Nicholas Tomas Wright, nascido em 1 de dezembro de 1948, comumente chamado na academia por “Tom” Wright, é teólogo e clérigo anglicano. É doutor em Estudos no Novo Testamento pela Universidade de Oxford tendo sido agraciado com vários doctor in honoris causa. Durante vários anos foi bispo da diocese de Durham, teólogo cânone da Abadia de Westminster, Deão da Catedral de Lichfield, além de ter lecionado no McGill Univertity em Toronto, e na própria Universidade de Oxford. É considerado uma das maiores autoridades em Estudos no Novo Testamento, Nova Perspectiva de Paulo, e a Questão do Jesus Histórico. Embora seja relativamente pouco conhecido no Brasil, sua influência acadêmica é grande nos países de fala inglesa. Entre os seus escritos destacam-se: Justification, What St. Paul really said, The Climax of Covenant, e a série sobre as origens do cristianismo (The New Testament and the People of God: Christian Origins and the Question of God; Jesus and the Victory of God: Christian Origins and the Question of God e The Resurrection of the Son of God: Christian Origins and the Question of God). Atualmente, ocupada a cátedra de Estudos no Novo Testamento e Cristianismo Primitivo da St. Andrews University na Escócia desde 2010.

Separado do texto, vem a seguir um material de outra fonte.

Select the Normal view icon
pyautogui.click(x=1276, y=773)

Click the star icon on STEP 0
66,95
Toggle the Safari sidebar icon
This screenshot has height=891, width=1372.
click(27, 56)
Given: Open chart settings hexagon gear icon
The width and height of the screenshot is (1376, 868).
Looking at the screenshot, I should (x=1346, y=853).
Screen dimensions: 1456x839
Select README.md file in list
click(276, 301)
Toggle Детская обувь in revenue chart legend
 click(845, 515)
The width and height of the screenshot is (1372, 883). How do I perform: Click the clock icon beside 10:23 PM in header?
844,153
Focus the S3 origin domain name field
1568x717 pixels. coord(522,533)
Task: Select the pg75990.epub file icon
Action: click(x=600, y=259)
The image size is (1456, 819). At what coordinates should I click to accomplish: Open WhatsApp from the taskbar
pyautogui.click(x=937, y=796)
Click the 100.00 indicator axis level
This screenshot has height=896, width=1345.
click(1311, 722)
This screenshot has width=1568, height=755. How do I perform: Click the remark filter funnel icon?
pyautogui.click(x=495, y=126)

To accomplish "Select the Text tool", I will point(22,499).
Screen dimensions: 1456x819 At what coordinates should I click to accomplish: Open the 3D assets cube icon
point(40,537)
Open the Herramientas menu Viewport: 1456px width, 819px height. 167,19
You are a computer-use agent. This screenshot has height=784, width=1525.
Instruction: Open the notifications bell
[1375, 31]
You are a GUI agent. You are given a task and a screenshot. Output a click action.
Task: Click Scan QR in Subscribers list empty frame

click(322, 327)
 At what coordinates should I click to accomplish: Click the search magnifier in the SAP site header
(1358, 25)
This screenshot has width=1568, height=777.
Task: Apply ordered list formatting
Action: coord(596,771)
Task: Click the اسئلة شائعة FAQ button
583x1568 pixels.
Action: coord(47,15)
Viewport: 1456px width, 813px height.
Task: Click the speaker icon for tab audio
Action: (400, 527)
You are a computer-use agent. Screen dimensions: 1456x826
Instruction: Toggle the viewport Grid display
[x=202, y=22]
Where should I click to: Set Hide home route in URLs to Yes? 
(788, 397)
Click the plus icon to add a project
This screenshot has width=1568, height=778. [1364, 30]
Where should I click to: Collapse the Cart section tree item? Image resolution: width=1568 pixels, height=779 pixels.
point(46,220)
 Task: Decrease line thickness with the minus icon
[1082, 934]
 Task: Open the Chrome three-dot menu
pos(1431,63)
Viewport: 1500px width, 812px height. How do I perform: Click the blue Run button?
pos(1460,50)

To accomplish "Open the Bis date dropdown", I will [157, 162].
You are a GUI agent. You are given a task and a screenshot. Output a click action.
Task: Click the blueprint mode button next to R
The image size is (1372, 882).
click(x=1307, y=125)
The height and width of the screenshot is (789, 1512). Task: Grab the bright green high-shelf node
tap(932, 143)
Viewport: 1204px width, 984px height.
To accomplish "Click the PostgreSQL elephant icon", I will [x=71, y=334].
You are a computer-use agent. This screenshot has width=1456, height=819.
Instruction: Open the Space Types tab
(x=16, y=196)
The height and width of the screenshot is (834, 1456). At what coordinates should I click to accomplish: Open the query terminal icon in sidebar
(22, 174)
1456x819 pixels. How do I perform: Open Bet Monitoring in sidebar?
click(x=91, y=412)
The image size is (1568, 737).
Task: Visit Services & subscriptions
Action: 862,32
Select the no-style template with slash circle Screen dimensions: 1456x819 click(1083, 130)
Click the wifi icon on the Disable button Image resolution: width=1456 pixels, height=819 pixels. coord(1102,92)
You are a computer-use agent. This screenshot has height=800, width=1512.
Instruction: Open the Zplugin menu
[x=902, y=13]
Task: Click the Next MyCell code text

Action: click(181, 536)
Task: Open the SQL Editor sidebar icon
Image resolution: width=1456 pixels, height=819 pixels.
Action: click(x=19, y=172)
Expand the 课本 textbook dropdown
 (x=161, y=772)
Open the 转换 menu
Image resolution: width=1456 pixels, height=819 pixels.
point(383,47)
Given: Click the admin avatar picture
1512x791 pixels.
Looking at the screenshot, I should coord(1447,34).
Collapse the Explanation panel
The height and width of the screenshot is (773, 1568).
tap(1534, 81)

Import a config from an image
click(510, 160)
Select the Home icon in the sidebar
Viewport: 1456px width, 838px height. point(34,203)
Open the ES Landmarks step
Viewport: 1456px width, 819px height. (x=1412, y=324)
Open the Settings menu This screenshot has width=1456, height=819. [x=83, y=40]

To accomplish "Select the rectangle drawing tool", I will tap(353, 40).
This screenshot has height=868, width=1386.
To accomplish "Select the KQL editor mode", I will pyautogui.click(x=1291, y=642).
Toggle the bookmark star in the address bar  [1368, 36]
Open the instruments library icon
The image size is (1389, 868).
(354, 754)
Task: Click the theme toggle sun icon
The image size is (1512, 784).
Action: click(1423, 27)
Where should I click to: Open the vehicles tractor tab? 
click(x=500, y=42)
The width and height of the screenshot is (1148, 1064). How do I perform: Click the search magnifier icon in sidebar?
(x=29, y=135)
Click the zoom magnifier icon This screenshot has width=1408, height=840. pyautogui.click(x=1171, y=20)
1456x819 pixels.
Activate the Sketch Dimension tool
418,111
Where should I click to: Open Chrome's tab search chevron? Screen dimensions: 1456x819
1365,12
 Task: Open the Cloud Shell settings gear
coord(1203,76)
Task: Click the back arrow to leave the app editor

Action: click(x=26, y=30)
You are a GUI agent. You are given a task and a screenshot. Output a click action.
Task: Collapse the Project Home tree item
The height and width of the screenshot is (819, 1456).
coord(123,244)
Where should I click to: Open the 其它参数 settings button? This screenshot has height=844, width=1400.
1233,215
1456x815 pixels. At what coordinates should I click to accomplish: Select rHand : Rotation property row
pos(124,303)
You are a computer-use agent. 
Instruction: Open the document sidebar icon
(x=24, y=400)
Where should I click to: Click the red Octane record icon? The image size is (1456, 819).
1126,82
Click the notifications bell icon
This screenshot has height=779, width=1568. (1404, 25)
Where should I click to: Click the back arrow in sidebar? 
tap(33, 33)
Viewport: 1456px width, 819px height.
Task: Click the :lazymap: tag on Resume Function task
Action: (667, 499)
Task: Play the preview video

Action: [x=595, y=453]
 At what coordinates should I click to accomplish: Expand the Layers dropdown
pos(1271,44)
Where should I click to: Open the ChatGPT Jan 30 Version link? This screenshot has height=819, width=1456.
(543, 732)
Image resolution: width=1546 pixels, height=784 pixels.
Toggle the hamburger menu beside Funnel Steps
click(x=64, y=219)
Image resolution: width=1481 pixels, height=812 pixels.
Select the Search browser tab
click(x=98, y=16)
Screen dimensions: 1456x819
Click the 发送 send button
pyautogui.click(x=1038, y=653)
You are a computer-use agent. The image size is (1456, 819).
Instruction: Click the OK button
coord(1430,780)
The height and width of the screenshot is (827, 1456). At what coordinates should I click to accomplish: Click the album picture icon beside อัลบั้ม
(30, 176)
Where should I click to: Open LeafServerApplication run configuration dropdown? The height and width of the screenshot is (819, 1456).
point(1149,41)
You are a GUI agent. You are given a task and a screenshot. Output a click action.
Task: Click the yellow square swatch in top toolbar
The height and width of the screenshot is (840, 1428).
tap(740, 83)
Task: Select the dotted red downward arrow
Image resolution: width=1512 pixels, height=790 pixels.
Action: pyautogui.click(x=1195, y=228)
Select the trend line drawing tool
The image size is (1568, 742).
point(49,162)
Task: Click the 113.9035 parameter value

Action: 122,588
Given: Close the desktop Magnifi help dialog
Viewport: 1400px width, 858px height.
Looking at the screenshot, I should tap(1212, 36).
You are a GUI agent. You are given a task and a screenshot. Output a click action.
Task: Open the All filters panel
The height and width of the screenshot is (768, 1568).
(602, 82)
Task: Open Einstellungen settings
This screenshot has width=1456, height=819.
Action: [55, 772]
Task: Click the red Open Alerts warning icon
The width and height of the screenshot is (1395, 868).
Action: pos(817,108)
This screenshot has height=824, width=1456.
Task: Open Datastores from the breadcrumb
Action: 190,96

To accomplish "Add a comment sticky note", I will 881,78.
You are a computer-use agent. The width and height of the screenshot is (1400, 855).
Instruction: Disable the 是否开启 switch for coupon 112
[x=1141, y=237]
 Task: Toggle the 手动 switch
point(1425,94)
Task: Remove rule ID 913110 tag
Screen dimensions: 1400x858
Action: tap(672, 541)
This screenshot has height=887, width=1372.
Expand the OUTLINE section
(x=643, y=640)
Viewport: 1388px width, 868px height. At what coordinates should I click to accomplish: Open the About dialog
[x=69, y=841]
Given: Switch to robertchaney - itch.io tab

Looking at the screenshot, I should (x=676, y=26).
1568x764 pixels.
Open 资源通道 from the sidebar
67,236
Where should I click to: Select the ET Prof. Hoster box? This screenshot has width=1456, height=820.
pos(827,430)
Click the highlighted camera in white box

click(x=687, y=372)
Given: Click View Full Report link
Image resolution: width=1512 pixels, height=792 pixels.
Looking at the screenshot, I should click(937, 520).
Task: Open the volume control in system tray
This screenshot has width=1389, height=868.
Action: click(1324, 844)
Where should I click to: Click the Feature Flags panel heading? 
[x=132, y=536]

O livro é fruto de duas experiências: a gravação da série da BBC sobre as origens do cristianismo e sobre Jesus e também do seu trabalho acadêmico sobre o mesmo tema, particularmente o livro: The New Testament and the People of God (1992).
A obra se divide em duas partes. Na primeira, Wright faz uma análise concisa da questão do “Jesus Original”. Na segunda parte, o autor faz um convite à leitura dos Evangelhos “com os olhos abertos”, ou seja, de maneira holística, mas ao mesmo tempo, entendendo as ênfases teológicas apresentadas pelos quatro evangelistas. A presente resenha se concentrará na primeira parte.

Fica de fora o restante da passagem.